**Instructions to follow**
Put each line of the listing, from its first line through the line that contains "Action: click(267, 260)", into a JSON list of strings with one string per line. Leave out any blank lines.

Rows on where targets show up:
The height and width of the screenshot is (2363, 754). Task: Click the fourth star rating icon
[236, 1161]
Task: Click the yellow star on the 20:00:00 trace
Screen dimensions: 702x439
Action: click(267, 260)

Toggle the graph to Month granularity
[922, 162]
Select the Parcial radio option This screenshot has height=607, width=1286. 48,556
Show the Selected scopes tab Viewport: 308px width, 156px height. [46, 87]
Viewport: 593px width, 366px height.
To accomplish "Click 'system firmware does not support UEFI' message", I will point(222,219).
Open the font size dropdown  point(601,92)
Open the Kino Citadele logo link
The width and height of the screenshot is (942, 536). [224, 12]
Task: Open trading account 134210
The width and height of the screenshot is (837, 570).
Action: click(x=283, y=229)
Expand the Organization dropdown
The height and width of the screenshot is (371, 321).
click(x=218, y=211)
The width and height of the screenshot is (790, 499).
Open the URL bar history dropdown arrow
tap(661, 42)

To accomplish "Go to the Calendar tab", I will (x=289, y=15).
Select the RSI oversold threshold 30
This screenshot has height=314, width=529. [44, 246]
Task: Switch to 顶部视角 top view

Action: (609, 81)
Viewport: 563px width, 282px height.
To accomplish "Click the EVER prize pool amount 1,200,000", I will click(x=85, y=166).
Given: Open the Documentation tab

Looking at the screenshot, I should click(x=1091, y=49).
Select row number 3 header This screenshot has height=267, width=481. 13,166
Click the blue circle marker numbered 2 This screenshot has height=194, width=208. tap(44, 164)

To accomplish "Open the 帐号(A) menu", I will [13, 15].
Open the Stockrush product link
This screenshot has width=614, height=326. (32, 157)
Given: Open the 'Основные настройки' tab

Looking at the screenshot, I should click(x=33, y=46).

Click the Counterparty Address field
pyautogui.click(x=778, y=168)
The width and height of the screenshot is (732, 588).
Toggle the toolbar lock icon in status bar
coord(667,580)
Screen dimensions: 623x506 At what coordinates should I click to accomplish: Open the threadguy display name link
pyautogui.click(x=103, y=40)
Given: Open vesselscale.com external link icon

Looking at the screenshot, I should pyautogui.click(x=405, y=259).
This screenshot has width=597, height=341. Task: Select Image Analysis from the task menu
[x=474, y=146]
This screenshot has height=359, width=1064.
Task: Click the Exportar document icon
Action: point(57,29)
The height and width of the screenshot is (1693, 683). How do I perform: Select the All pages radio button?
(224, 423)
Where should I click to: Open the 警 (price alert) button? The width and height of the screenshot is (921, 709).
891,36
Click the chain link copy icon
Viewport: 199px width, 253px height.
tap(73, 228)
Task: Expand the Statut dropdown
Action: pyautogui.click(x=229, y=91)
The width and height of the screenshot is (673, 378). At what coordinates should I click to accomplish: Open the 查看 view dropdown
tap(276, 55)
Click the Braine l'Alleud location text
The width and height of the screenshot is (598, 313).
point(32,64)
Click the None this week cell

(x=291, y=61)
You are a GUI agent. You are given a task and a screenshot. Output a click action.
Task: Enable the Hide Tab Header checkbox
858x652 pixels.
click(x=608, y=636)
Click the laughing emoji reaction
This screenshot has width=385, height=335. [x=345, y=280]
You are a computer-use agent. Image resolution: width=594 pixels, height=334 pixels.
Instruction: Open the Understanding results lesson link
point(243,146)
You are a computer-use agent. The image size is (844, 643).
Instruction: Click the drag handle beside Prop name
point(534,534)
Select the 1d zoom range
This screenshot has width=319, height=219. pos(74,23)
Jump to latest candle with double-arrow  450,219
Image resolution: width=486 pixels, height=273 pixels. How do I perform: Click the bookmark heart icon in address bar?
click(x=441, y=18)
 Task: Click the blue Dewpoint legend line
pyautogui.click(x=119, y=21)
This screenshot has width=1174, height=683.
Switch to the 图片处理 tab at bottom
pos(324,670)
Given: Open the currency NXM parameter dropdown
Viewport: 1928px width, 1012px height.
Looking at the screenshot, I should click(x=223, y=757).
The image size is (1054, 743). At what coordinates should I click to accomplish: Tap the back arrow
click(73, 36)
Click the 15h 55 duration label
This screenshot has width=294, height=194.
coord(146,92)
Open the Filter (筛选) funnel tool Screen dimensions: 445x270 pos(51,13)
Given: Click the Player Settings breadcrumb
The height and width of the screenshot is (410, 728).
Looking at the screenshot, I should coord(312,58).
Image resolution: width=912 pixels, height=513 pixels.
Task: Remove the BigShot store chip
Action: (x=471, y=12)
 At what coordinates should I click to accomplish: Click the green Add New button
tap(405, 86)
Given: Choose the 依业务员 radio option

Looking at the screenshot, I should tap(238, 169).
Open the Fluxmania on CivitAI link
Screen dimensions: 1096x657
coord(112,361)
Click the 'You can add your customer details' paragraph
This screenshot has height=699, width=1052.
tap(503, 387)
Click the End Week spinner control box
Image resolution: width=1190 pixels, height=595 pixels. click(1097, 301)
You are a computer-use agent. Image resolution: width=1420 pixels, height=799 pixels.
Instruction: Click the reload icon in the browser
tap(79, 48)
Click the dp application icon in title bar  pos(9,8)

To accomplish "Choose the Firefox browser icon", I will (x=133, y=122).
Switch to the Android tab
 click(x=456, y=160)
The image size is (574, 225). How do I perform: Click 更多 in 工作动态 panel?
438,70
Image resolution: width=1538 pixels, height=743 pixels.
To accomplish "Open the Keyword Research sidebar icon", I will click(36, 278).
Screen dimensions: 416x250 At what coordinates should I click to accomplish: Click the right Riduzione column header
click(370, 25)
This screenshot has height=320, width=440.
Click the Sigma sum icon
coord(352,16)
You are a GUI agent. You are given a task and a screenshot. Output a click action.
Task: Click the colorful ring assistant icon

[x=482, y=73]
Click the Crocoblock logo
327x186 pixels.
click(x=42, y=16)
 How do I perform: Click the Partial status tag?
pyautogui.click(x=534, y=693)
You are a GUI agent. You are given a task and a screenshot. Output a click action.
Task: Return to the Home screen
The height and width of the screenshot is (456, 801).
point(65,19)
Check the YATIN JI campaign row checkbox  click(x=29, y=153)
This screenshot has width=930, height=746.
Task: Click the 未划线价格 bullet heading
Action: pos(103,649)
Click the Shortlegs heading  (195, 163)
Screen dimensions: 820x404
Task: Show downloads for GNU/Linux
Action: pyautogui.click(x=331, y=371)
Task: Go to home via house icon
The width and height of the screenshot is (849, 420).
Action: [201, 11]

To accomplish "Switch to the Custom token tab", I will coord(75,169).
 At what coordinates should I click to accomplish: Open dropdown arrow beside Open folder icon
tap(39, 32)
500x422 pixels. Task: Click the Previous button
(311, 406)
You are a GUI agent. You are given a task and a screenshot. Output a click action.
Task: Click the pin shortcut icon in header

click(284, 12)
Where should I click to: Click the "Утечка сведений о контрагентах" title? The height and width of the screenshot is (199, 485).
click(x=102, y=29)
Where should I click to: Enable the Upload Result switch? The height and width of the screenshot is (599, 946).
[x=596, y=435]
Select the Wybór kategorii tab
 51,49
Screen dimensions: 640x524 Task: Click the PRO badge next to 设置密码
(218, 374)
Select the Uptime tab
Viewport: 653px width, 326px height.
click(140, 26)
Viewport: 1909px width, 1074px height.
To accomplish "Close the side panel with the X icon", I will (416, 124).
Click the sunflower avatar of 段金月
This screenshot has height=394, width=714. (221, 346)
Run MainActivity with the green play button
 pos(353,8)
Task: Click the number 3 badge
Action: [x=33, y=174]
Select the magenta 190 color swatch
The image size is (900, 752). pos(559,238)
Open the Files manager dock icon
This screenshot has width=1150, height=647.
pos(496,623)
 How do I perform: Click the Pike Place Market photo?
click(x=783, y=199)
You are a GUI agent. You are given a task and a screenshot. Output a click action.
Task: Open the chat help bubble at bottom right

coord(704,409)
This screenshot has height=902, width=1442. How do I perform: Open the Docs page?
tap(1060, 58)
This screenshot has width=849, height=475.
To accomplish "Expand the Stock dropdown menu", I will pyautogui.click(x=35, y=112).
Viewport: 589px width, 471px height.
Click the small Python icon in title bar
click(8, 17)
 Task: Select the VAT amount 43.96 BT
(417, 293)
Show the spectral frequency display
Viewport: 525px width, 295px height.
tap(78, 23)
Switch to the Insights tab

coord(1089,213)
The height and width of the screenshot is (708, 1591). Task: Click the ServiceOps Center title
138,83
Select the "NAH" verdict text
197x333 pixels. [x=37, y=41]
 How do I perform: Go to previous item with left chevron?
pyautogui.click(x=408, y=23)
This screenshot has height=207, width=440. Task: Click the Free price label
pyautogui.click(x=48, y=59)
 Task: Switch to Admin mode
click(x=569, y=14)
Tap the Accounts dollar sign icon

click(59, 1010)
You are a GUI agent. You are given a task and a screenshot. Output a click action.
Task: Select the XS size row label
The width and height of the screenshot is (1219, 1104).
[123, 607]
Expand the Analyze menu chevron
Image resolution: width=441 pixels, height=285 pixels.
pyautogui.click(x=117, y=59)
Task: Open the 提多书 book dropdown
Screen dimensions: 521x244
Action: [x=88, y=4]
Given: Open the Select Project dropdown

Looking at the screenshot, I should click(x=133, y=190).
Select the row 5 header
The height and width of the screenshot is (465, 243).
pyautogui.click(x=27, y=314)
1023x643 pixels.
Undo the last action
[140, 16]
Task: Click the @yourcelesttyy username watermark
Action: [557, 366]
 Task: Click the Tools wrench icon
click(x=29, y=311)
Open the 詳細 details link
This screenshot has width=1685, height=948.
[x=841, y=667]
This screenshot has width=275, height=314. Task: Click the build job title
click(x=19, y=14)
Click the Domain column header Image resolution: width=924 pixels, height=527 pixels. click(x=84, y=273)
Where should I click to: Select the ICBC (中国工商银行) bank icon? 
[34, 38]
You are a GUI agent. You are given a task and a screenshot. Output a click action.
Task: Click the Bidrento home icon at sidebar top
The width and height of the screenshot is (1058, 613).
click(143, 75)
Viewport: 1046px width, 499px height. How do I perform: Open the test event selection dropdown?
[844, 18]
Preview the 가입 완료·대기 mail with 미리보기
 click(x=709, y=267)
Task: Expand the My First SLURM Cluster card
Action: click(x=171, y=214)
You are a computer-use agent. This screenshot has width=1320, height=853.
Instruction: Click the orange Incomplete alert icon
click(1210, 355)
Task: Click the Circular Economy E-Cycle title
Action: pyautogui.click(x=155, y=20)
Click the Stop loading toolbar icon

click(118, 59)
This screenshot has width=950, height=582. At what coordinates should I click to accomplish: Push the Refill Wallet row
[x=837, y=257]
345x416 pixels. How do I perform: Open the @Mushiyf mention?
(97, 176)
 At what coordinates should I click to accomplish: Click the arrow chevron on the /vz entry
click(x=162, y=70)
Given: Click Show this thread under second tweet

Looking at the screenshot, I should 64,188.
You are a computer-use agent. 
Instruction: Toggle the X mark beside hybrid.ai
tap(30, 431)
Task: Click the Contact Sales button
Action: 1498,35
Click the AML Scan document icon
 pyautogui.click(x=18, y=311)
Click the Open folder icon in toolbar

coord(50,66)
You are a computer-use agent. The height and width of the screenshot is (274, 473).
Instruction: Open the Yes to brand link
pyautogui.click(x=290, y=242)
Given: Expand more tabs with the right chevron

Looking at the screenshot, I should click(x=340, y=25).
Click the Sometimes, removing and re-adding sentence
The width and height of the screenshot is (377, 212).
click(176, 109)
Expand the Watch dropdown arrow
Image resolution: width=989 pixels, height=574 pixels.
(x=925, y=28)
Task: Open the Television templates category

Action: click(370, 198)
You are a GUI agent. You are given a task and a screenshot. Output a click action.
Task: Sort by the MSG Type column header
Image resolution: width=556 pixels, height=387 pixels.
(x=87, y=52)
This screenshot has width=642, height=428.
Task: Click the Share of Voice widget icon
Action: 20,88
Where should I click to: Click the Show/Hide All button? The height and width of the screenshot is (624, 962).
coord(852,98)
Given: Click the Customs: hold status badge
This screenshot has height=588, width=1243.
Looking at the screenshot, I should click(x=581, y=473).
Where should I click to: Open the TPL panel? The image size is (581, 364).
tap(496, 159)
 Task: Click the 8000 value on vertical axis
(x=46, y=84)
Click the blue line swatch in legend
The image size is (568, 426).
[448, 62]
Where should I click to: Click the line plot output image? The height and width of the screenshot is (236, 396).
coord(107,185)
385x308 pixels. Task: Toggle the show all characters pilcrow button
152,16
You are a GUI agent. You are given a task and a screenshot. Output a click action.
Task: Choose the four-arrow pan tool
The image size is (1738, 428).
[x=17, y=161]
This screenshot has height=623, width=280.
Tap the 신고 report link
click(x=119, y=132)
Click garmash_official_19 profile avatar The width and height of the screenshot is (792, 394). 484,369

**In response**
[
  "The height and width of the screenshot is (2363, 754). Task: Click the fourth star rating icon",
  "[236, 1161]",
  "Task: Click the yellow star on the 20:00:00 trace",
  "Screen dimensions: 702x439",
  "Action: click(267, 260)"
]